Nous nous étions fait un peu mesquins à l'occasion de la sortie de "No Plans" en 2012, estimant la sortie du prochain album de Cold Chisel vers 2026. Il faut dire que le rythme de parutions des précédents opus des Australiens, jumelé au décès tragique du batteur Steve Prestwich, n'encourageait pas à l'optimisme béat. Pourtant, c'est une belle surprise de découvrir ce "The Perfect Crime" déboulant sur nos platines seulement trois ans après que le quintet nous ait annoncé qu'il ne planifiait rien pour la suite. Charley Drayton se voit confirmé derrière les fûts et Cold Chisel semble retrouver une seconde jeunesse.
En effet, il faut attendre le cinquième titre, le mid-tempo 'Long Dark Road', pour pouvoir reprendre son souffle après une salve qui en laissera plus d'un sur les rotules. En quatre morceaux, la bande de Don Walker met les points sur les i quant à son état de forme. Boogie-rock au groove classique de la formation down under avec 'Alone For You', et rock'n'roll rapide et hyper efficace avec 'The Backroom' et ses imparables soli de piano et de guitare, lancent les hostilités. Suivent un 'All Hell Broke Lucy' à la puissance renforcée par une section de cuivres et un refrain accrocheur, et un titre éponyme à la fois inquiétant et efficace. Le premier narre l'histoire de Lucretia Dunkley, pendue en 1843 avec son amant pour le meurtre de son époux, alors que le second est une relecture d'un titre déjà utilisé par Walker avec son autre groupe, The Suave F.ks. Cet exercice est d'ailleurs renouvelé avec 'Four In The Morning', titre mettant en valeur le jeu d'un Charley Drayton mariant finesse et dynamisme.
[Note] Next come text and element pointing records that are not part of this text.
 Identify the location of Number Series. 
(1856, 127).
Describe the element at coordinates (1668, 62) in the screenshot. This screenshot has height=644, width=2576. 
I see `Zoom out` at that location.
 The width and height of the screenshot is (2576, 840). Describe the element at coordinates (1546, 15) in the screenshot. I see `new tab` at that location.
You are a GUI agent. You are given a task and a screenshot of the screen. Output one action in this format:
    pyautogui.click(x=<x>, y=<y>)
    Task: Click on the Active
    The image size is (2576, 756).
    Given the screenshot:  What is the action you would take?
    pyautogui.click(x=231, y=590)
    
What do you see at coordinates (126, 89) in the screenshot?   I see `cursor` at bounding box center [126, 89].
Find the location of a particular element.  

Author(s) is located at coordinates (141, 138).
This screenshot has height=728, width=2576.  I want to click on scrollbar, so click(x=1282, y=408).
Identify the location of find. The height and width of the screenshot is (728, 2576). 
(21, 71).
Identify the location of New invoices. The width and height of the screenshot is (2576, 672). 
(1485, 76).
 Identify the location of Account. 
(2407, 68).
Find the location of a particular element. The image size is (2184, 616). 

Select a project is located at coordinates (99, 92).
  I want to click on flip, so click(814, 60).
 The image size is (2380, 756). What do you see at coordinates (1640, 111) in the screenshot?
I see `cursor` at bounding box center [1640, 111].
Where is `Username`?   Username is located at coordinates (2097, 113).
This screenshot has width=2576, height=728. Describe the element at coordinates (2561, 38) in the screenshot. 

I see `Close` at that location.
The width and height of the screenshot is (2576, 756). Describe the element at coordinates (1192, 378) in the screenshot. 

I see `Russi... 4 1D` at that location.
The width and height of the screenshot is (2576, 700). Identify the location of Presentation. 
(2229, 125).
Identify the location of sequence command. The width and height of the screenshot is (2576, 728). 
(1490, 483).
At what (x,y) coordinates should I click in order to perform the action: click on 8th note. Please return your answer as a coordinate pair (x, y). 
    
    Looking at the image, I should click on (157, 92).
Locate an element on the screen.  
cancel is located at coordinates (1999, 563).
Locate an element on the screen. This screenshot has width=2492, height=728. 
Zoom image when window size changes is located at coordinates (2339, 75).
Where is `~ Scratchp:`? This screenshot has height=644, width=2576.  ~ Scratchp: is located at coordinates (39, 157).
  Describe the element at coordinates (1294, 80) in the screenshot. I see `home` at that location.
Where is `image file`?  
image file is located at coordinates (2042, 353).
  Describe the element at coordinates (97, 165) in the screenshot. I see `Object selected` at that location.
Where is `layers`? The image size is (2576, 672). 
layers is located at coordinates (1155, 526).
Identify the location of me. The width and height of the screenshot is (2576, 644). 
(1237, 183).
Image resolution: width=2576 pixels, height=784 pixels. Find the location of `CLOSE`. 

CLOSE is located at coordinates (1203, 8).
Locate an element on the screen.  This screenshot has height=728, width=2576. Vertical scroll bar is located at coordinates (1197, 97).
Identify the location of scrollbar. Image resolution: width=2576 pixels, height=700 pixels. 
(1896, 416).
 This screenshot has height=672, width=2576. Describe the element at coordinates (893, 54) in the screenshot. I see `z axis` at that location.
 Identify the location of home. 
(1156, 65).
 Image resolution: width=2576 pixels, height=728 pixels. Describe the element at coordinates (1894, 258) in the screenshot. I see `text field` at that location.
L'ex- The Cult et The Dead Daisies rappelle au passage qu'il est un sacré batteur et que, si son jeu fait parfois penser à un certain Charlie Watts (Rolling Stones), son passage au sein des X-pensive Winos aux côtés de Keith Richards n'y est pas forcement étranger. La suite maintient un degré d'excellence qui ne se verra que légèrement entaché par une petite baisse d'intensité sur le final. Le blues sexy 'Shoot The Moon' chanté par Ian Moss, le rock latino 'Mexican Wedding' qui voit Cold Chisel s'éloigner des sentiers battus comme il en a souvent l'habitude, 'Get Lucky', old-school et jazzy, et le disco-rock 'Bus Station' au groove de batterie inclassable, enchaînent les moments d'originalité, mais il aurait été bon d'y intercaler quelques titres un peu plus puissants. Dommage, car le bon gros blues 'The Mansions' ou le plus classique 'The Toast Of Paris' avaient réussi à maintenir la pression jusque là. L'ensemble prend fin sur 'Lost', poignante ballade portée par le chant déchirant de Jimmy Barnes et renforcée par une ligne de cordes, fait assez rare chez Cold Chisel pour être signalé.
Le crime est presque parfait et il vient nous confirmer que les Australiens sont encore en pleine forme, prêts à continuer à nous occire régulièrement avec leur rock unique et bien léché aux paroles intelligentes. Plus compact et cohérent que nombre de ses prédécesseurs, "The Perfect Crime" garde cependant ces quelques touches d'originalité qui font de Cold Chisel un groupe unique et incontournable. Souhaitons désormais que son successeur arrive plutôt dans 3 ans que dans 14.